Fuar gezintisi sırasında Paraşüt Kulesi’nden atlayanlar heyecanla seyredilir, atlayanları görmek için yukarı bakmaktan boynumuz tutulurdu. Kulenin tepesinden kim atlayacak kim atlamayacak diye iddialara girişilir, başarı ile atlayanlar alkışlanırdı.
Eğlenceye ve heyecana Lunapark’ta (Oyuncaklarda) doyardık!
Lunaparkta bulunan Çarpışan Arabalar, Balerin Kız, Radar, Sihirli Aynalar, Korku Tüneli, Dönmedolap bizim için bugünün Disleyland’ı gibiydi!

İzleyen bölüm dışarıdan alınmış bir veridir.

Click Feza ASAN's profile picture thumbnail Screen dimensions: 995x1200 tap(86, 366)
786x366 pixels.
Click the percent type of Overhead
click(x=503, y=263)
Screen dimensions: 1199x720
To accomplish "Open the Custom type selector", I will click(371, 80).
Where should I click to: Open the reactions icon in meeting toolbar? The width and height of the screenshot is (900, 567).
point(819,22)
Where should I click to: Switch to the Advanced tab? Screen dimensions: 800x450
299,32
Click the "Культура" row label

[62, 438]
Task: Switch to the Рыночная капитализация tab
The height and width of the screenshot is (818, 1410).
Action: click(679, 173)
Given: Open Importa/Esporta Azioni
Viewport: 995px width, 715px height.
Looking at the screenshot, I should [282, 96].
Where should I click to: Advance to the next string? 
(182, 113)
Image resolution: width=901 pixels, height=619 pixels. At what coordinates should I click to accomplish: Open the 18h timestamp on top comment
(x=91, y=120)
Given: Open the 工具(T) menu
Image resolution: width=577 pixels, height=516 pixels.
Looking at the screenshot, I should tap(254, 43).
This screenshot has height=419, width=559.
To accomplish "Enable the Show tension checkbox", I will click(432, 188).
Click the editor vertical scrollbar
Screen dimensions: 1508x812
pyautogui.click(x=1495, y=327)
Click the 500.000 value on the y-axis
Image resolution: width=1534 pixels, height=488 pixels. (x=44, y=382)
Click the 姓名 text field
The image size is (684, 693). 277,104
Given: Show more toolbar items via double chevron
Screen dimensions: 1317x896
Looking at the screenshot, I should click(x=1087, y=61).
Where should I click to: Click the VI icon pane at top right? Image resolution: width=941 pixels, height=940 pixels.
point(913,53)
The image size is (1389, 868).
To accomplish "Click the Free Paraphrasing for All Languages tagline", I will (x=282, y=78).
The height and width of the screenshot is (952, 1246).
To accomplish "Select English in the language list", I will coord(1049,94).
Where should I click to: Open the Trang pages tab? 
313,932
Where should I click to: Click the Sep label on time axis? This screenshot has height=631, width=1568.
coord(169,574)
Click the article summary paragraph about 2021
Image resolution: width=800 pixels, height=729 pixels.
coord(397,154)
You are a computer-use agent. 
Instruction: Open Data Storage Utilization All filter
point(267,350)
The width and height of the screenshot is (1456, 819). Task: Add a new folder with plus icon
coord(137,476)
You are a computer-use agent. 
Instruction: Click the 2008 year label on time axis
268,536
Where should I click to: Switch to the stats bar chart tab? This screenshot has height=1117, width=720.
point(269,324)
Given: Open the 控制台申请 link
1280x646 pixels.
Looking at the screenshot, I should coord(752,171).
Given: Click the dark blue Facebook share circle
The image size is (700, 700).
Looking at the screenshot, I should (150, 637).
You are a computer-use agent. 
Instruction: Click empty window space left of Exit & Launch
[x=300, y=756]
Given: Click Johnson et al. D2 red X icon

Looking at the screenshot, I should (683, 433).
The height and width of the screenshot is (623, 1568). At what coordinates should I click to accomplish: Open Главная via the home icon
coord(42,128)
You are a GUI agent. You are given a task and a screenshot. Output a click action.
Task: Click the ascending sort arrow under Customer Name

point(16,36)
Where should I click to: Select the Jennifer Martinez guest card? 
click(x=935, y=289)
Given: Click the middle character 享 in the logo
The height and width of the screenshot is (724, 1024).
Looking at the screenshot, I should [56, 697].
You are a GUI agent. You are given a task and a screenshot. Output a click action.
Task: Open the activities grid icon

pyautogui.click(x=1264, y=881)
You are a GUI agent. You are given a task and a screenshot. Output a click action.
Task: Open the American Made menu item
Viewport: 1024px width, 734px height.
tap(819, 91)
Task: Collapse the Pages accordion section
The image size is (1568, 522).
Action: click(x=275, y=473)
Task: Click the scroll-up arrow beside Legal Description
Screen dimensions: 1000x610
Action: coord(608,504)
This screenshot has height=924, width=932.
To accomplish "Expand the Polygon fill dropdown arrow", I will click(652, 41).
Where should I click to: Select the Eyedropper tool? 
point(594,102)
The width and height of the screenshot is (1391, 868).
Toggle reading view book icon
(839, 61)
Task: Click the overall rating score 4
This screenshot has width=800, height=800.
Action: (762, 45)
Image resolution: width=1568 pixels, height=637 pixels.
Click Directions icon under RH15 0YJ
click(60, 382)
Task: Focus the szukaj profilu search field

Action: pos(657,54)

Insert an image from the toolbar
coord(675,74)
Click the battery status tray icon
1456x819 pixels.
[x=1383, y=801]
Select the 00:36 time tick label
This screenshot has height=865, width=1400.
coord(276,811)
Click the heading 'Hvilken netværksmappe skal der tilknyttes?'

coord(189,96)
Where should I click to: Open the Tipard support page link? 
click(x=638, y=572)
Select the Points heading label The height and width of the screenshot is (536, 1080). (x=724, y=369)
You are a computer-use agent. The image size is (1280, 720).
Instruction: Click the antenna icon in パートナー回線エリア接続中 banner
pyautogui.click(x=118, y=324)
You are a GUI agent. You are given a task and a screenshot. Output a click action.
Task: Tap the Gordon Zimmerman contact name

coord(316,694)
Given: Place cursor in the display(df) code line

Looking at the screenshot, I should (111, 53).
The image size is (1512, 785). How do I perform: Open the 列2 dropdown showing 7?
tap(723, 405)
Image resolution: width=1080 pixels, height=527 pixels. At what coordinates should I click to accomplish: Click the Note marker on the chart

Palmiyeli Sokak’ta bulunan Piyale Makarna’nın yerine uğramak soslu, haşlanmış makarna yemek, palmiyeler altında bir şeyler içmek ayrı bir güzellikti!
Fuar gezintisini yorgunluğunu ya kadın heykelleri olan büyük havuzun yanında ki banklara oturarak, ya Menekşe Çay Bahçesi’nde Semaverde Çay içerek, yada fuarın etrafını dolaşan mini trene binerek hiç olmadı kendimizi çimlere bırakarak gidermeye çalışırdık!
Fuar gezintisinin gündüz bölümlerinde Hayvanat Bahçesi’ne uğranır, İzmir’in sembolü olan Fil Pak Bahadır mutlak ziyaret edilir onunla beraber fotoğraflar çekilirdi!
Geçip giden o fuar zamanların güzelliklerini bir yerlerde bulmanın hayali ile her Fuar’a, Kültürpark’a uğradığımda o döneme tanıklık etmiş mekanlara, yollara, havuzlara bakar dilime dolanan o şarkının sözlerini mırıldanırım ‘’Geçip giden hu hu zamanları hu hu bir yerlerde bulsam sonra üzülsem üzüldüğüme üzülsem ‘’!
Bu yazı vesilesi ile 1 Mart 1923’te 1. İzmir İktisat Kongresi Yerli Mallarını Numune Sergisi’nde Mustafa Kemal Atatürk’ün ‘’ Bu şehirde sergiler açın , fuarlar kurun‘’ sözleri doğrultusunda 1922 Büyük İzmir Yangını’nın külleri üzerine bu muhteşem fuar alanını kuran;
1931-1941 yıllar arasında İzmir Belediye Başkanlığı yapmış olan memleketlimiz, Denizli Buldanlı merhum Dr. Behçet Uz’u ve emeği geçen herkesi minnetle şükranla anıyorum.